The Pantheon of Queer Mythology, meanwhile, is a pretty eye-opening envisioning of Deities as bastions of queer representation that begs for multiple viewings to decipher its imagery and narration. Finally, Saturnism is a brilliantly amusing expansion of Francisco Goya’s Saturn Devouring His Son, which puts you in the unfortunate position of the latter character. It’s silly, but well done and uniquely able to put a smile on your face in the midst of being eaten by a giant.

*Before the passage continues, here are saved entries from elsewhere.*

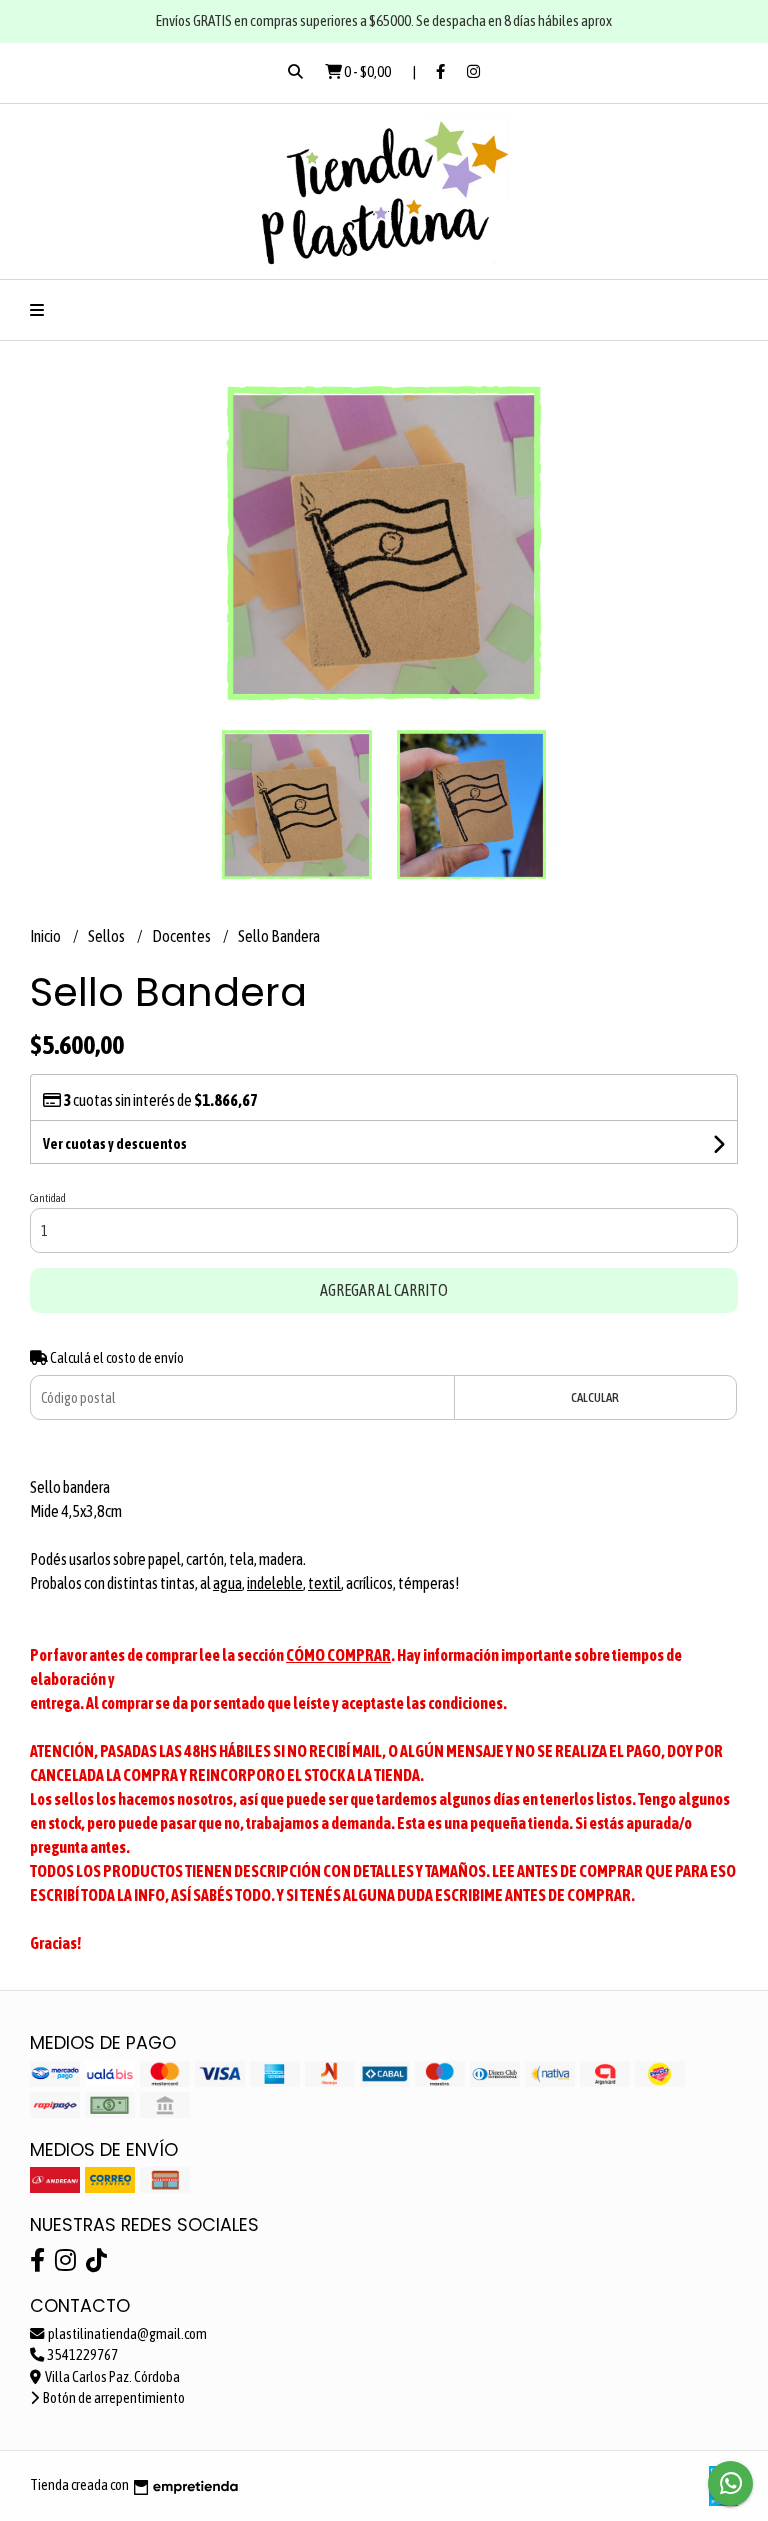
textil (324, 1583)
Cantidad (48, 1198)
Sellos (107, 936)
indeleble (275, 1583)
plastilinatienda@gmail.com (126, 2334)
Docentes (182, 936)
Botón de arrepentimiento (113, 2398)
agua (227, 1583)
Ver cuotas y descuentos (115, 1144)
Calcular (595, 1397)
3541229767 (82, 2355)
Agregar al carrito (384, 1290)
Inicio (46, 936)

Best Film: A Safe Guide To Dying
Program 3: Kinfolk
Focused on home and family, Kinfolk holds some of the selection’s most warming and memorable films. Ferenja, for example, tells the story of a young girl coming to terms with her mixed-race upbringing, finding herself struggling on both sides. The piece is informative and culturally rich, adding a balanced voice to the topic of identity in 2020. The Inhabited House ingeniously invites you into the director’s grandparent’s house, then maps old family videos to their locations in the room, effectively bringing memories to life. It’s a novel idea that I’d love to be explored in deeper context. But it’s Home that steals the show here, depicting a beautifully staged family reunion at a Taiwanese grandmother’s home, casting viewers as the owner. There’s real family chemistry to the party, offering a rare glimpse into another way of life that seems truly authentic and caring.
Best Film: Home
Program 4: Pure Imagination
The final playlist might not have much connective tissue, but it’s a chance for the selection to have a little more fun, like with Lutaw, a Pixar-esque short animation the shines a spotlight on the work of Yellow Boat of Hope, a charity that provides transport to schools between islands in the Philippines where, amazingly, some students had been swimming to school. Attack on Daddy is a decidedly more ludicrous bit of playtime in which a father and his daughter find themselves trapped in a Wendy house. It’s cheesy and, frankly, a little student film-level, but an amusing concept nonetheless.
Elsewhere, Upstander is a short, sweet message of sticking up for people. Spinning out of Oculus’ VR for Good program, the piece presents a fairly routine look at bullying that’s strengthened by a powerful ending message. Finally, Tale of the Tibetan Nomad offers an engaging look into Tibetan folklore.